Ja, das war ein Grund. Ich hab die musikalischen Differenzen auch nicht als so extrem empfunden, speziell nicht im Bezug auf „A Night At The Opera“. Da bin ich nach wie vor der Meinung, dass Thomen die Performance seines Lebens abgeliefert hat. Das sah lange Zeit nicht so aus, aber irgendwann hat er während der Produktion den Dreh gekriegt und bahnbrechende Sachen gespielt. Da glaube ich nicht, dass das wirklich für ihn ein Grund gewesen ist, die Band zu verlassen. Ja, es gab konzeptionelle Differenzen, es gab aber auch einfach ideologische Differenzen, was generell die Band anging und was auch private Sachen anging. Da war es dann irgendwann nicht mehr möglich, miteinander Musik zu machen und dann war es auch gut, dass wir uns getrennt haben. Aber das war etwas, was zumindest schon drei, vier Jahre lang spürbar gewesen ist.

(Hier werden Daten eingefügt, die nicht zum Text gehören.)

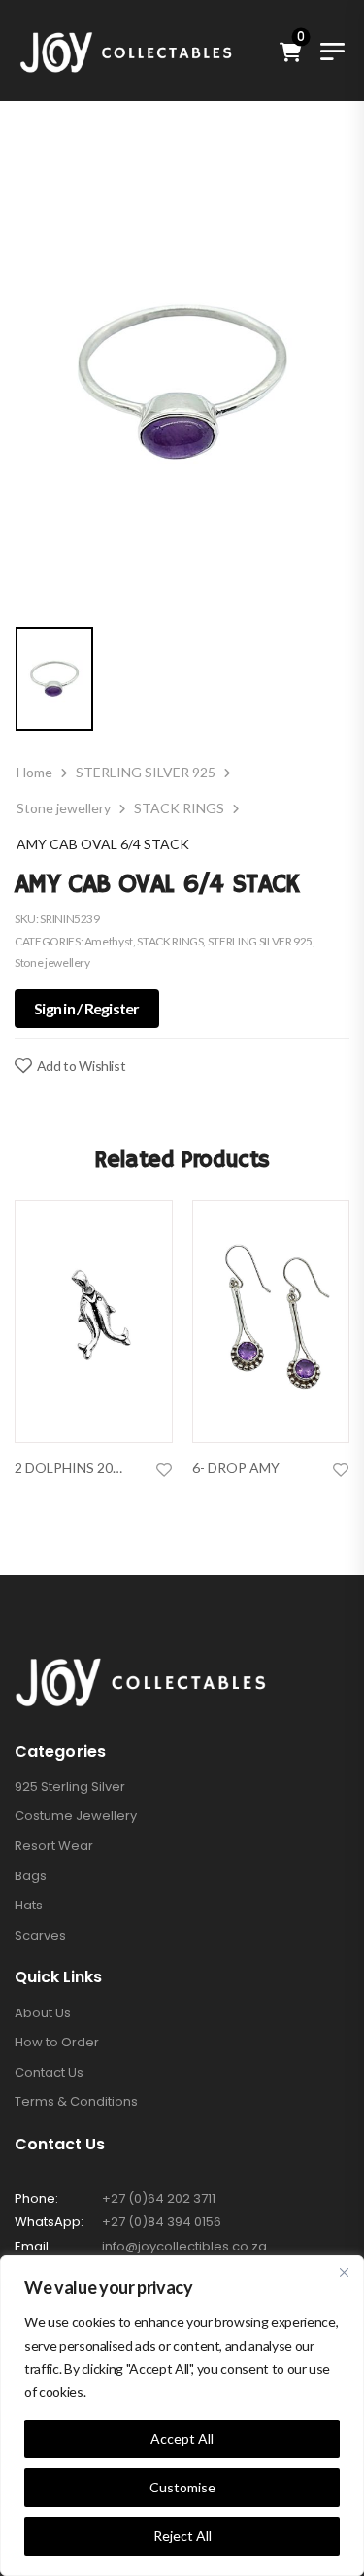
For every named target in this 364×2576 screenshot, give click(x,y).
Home (34, 772)
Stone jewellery (64, 808)
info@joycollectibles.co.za (184, 2246)
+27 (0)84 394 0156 (161, 2222)
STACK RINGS (179, 808)
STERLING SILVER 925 (145, 772)
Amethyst (108, 941)
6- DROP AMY (236, 1468)
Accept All (182, 2438)
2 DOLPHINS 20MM (75, 1468)
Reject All (182, 2535)
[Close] (343, 2272)
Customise (182, 2487)
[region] (182, 2415)
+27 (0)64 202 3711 (158, 2198)
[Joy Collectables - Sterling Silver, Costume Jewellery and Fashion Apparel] (126, 50)
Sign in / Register (87, 1008)
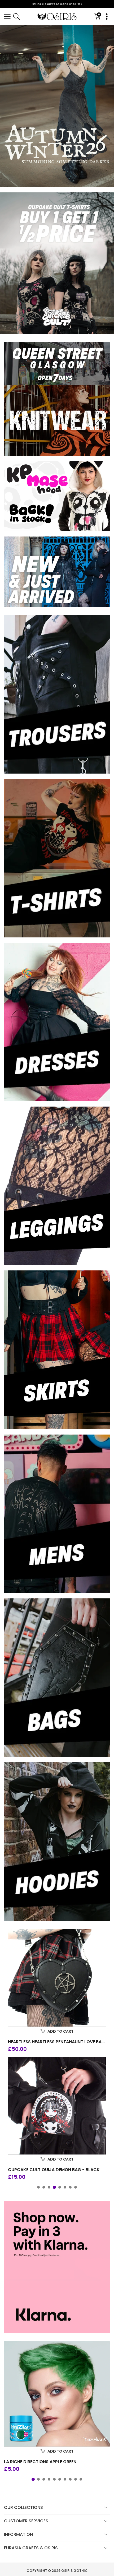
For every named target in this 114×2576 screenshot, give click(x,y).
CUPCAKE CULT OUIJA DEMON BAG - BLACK (54, 2169)
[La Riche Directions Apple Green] (57, 2393)
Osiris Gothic (74, 2570)
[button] (7, 16)
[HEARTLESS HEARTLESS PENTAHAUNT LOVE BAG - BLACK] (57, 1978)
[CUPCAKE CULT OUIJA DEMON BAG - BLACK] (57, 2105)
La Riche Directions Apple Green (40, 2461)
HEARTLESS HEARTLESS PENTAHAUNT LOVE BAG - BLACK (57, 2042)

Habt ihr noch persönlichen Kontakt zu ihm?

Ja, haben wir. Thomen lebt mittlerweile auch wieder in Deutschland. Das war auch einer der Gründe, Thomen ist damals nach Spanien umgezogen und das hat die Kommunikation auch schwieriger gemacht. Jetzt lebt er wieder in Krefeld und ich könnte mir vorstellen, dass er demnächst auch wieder musikalisch aktiv wird.

Das freut mich sehr, weil seit dem ersten SAVAGE-CIRCUS-Album damals ist es ja eher ruhig um ihn geworden. Ich hatte in der Folge teilweise den Eindruck, er würde unter einer Art Burn-Out leiden und hätte sich deswegen ziemlich zurückgezogen.

Das mag sein, aber da kann ich nicht so viel dazu sagen. Es sind sicherlich Sachen in seinem Leben passiert, die ihn davon abgehalten haben, sich zu 100 Prozent nur auf die Musik zu konzentrieren. Bei BLIND GUARDIAN ist es eben auch so gewesen, dass André und ich die Kreativen gewesen sind. Und Thomen braucht ’ne Band. Wenn die Band funktioniert, funktioniert Thomen. Wenn er keine Leute findet, mit denen er Musik machen kann, dann wird’s schwierig. Aber es sieht so aus, als wenn er jetzt ein gutes Team zusammen hätte.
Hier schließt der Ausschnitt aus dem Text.